_EXERCISE GOAL_:
Run through the data and copy out every line that mentions the word "agent".

_SUPPLIED MATERIAL_:
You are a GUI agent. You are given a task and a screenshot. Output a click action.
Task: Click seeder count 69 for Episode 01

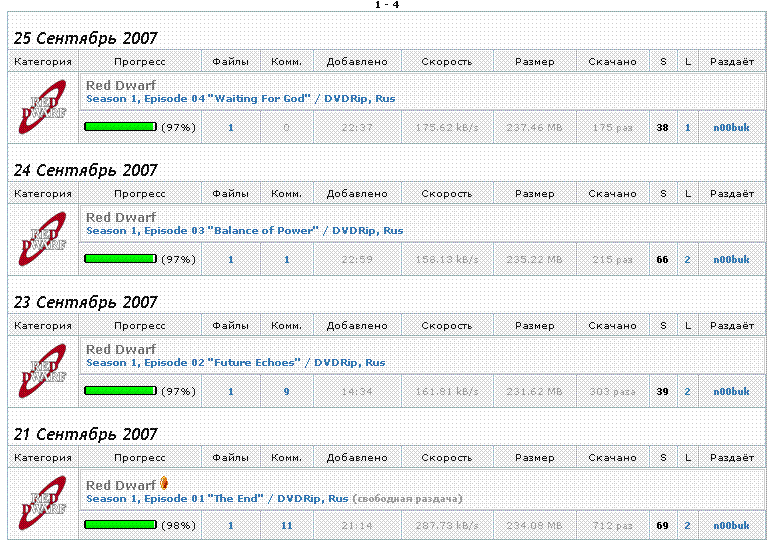(662, 525)
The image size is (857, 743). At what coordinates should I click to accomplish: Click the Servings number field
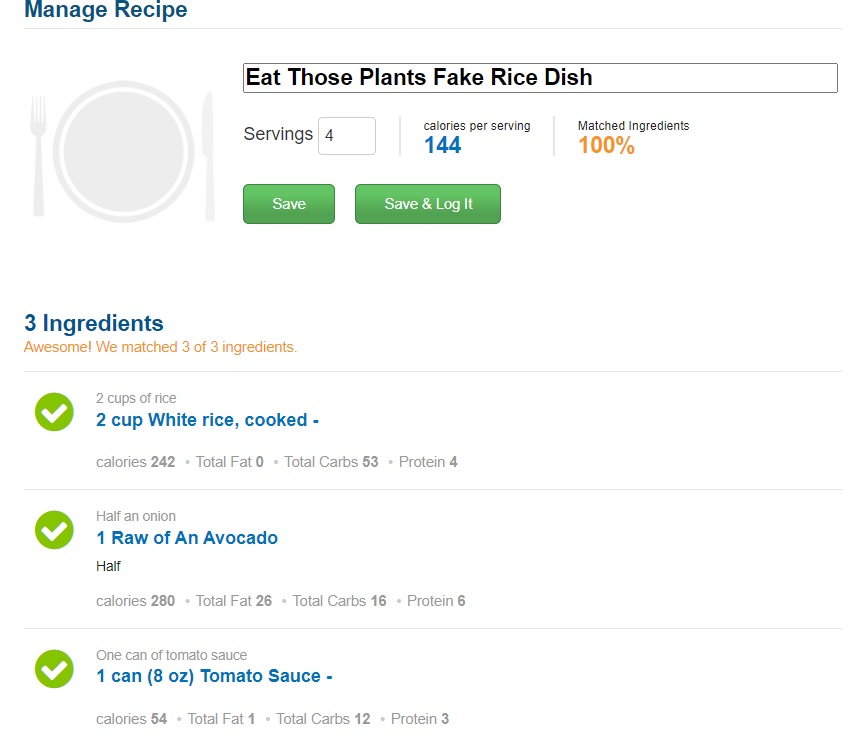(347, 136)
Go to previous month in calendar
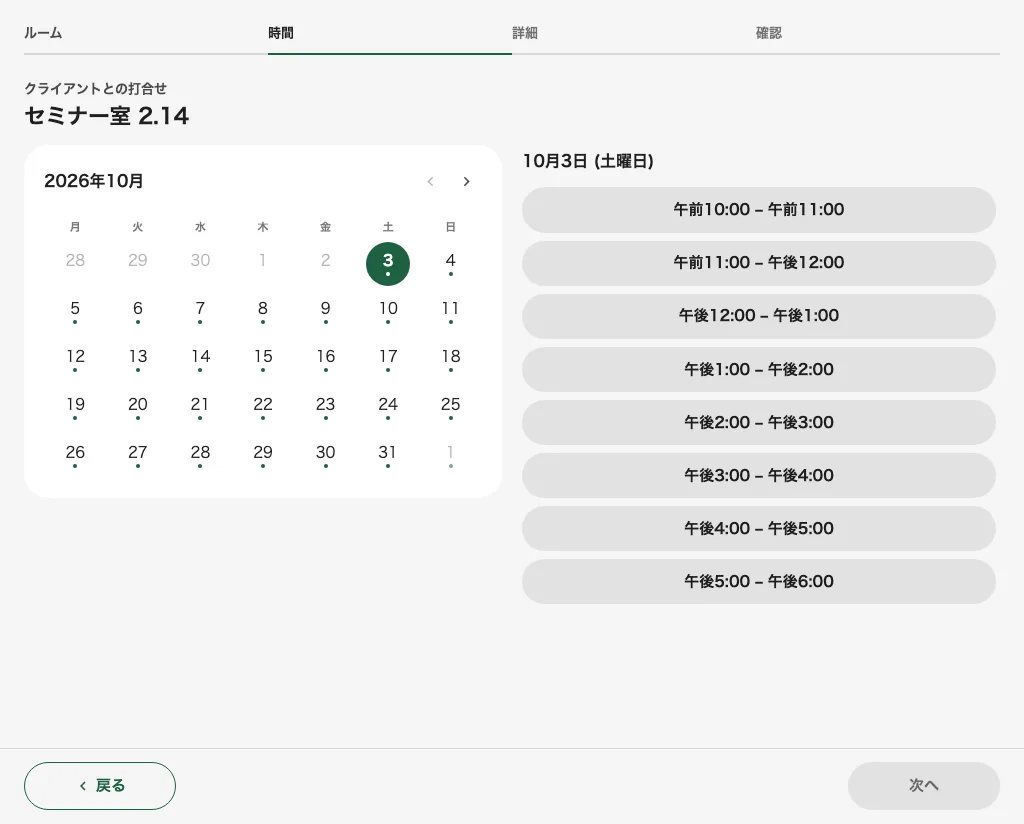Screen dimensions: 1024x824 pyautogui.click(x=430, y=182)
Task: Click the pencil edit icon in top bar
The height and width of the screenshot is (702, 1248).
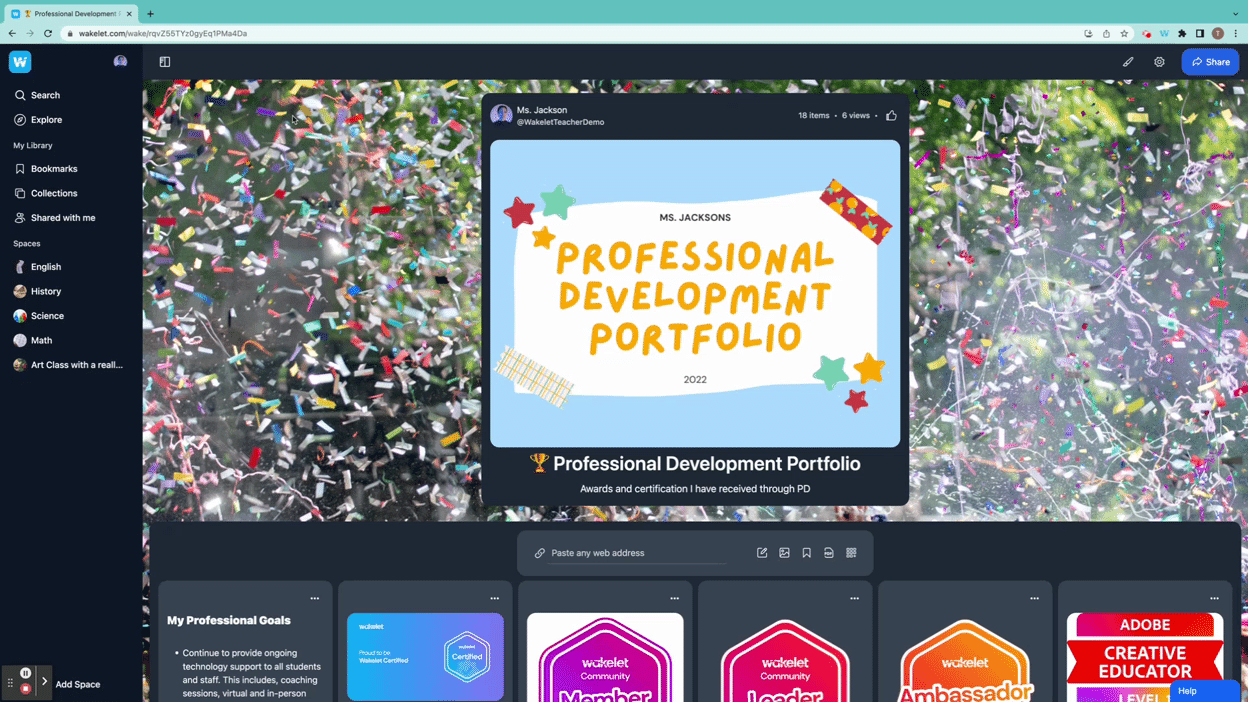Action: (x=1128, y=62)
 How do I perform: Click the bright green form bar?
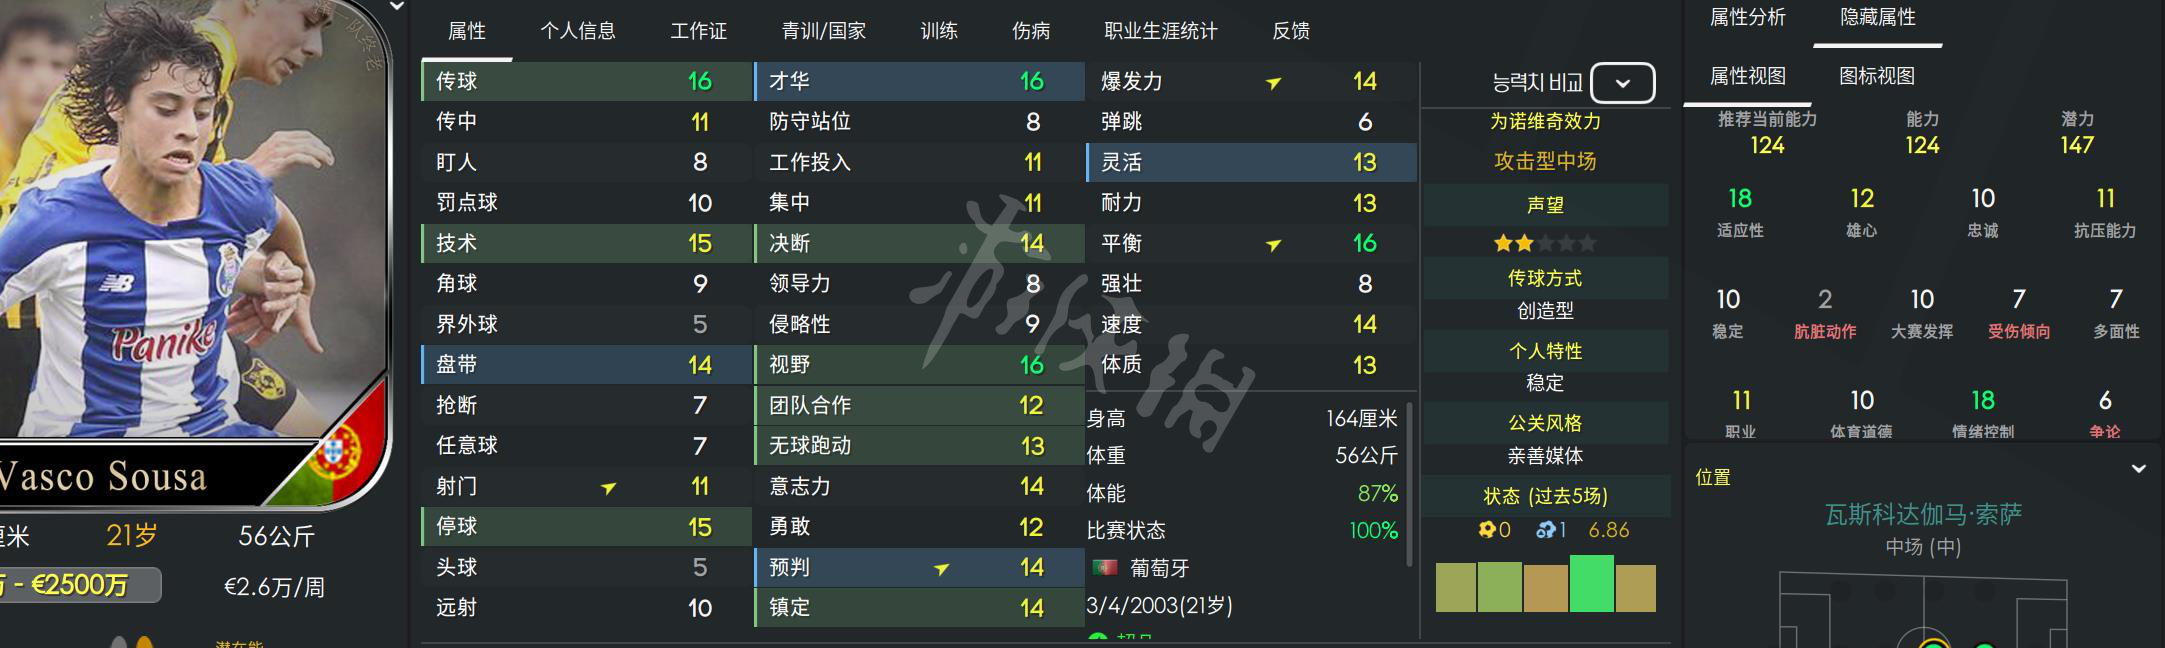(1592, 584)
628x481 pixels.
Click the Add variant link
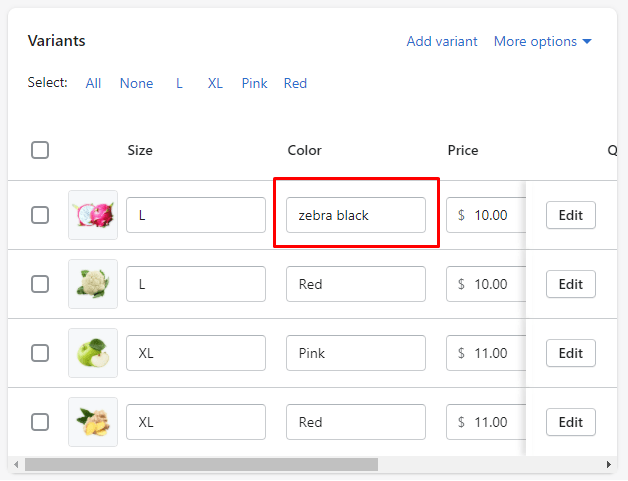click(442, 41)
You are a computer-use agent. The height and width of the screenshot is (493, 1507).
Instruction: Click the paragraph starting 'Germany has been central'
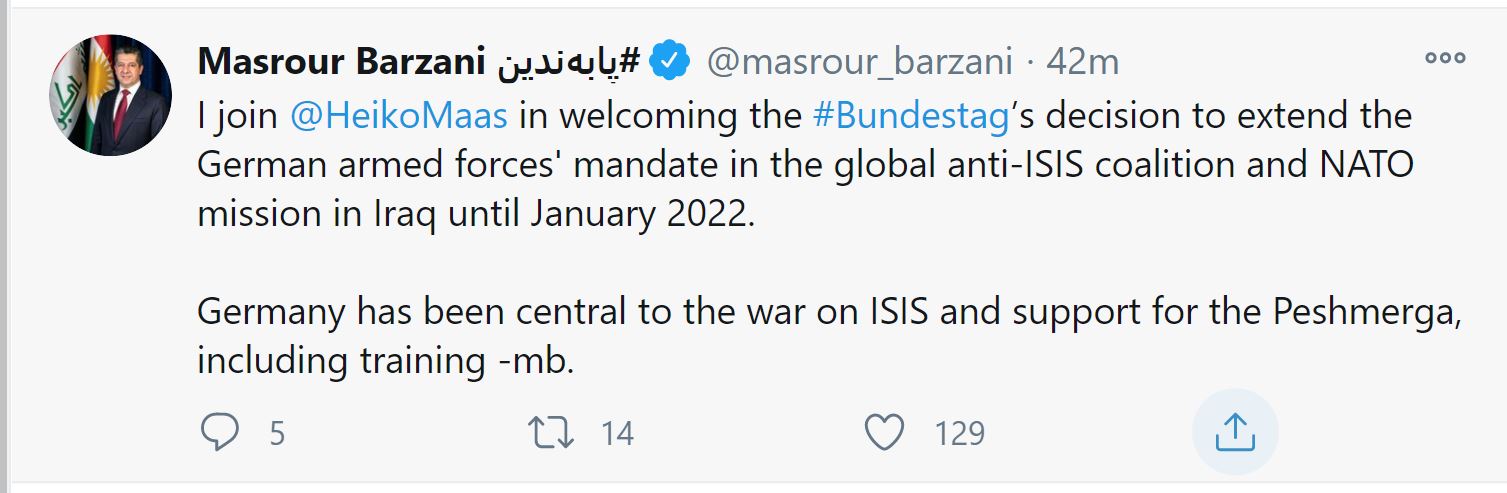830,311
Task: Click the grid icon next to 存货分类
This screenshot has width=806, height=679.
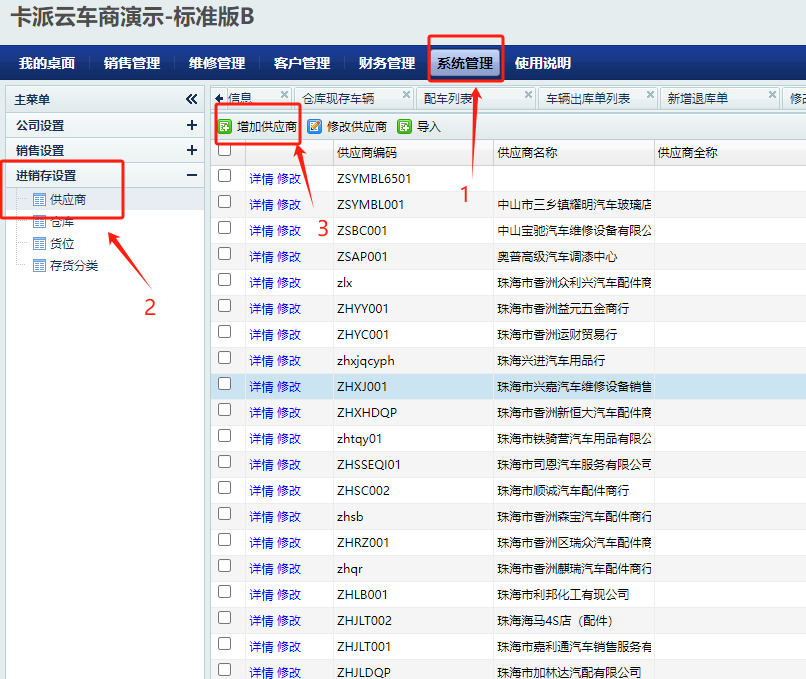Action: (x=39, y=266)
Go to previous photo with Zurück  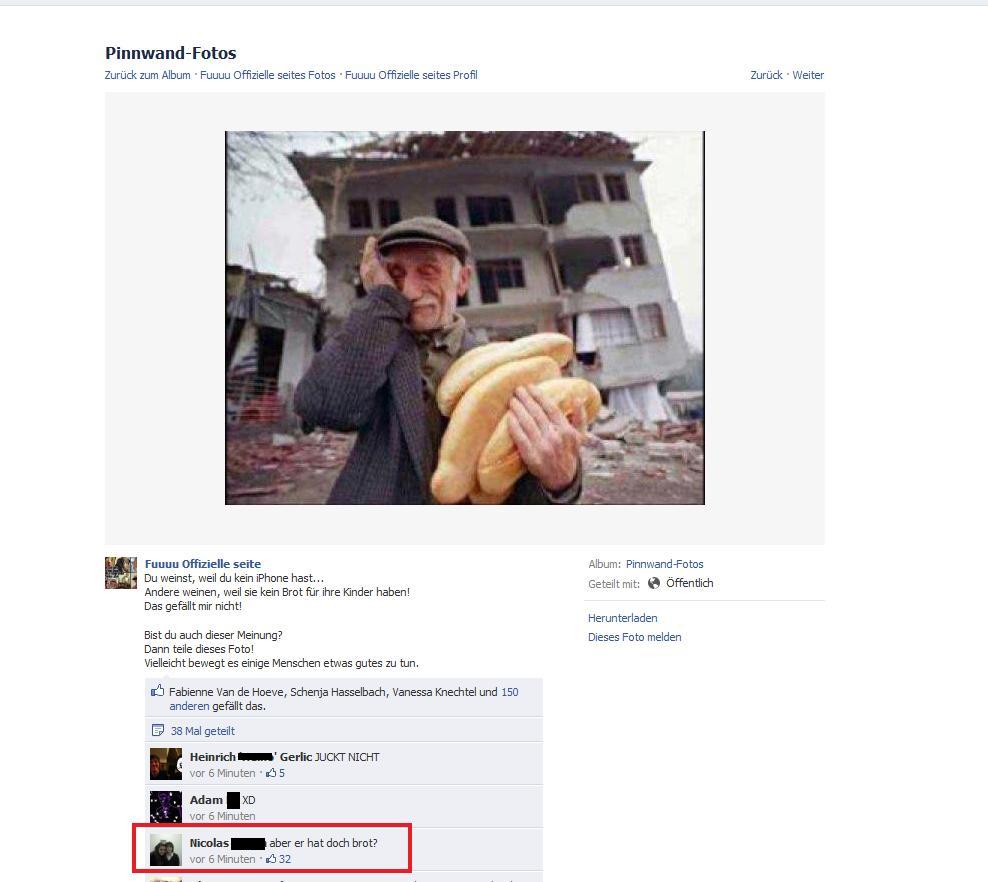click(766, 75)
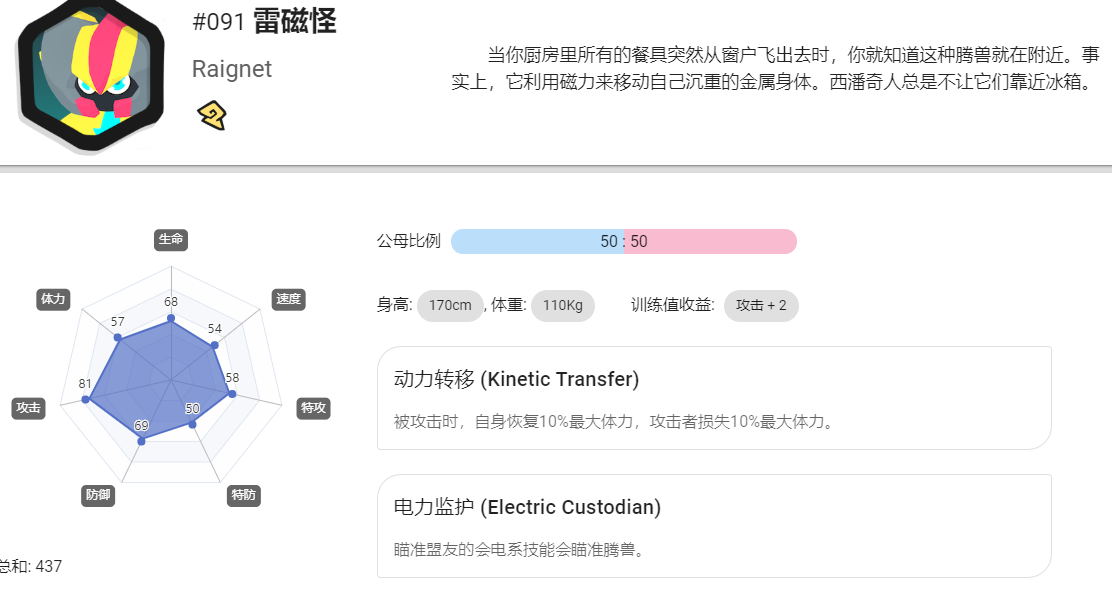1112x597 pixels.
Task: Click the Raignet hexagonal portrait icon
Action: pos(91,74)
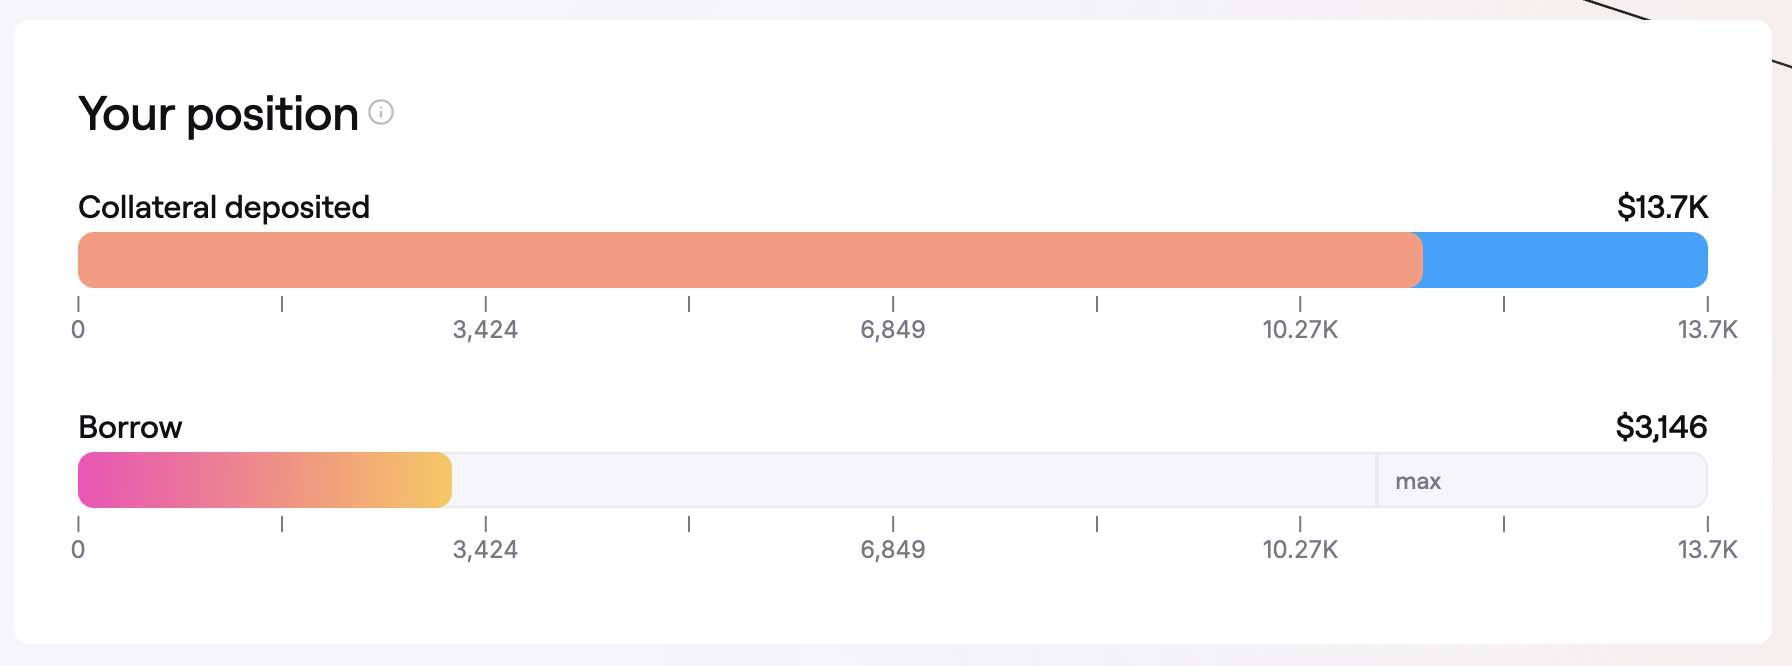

_EXERCISE ANSWER_:
You are a GUI agent. You are given a task and a screenshot. Output a click action.
You are a computer-use agent. The height and width of the screenshot is (493, 1507).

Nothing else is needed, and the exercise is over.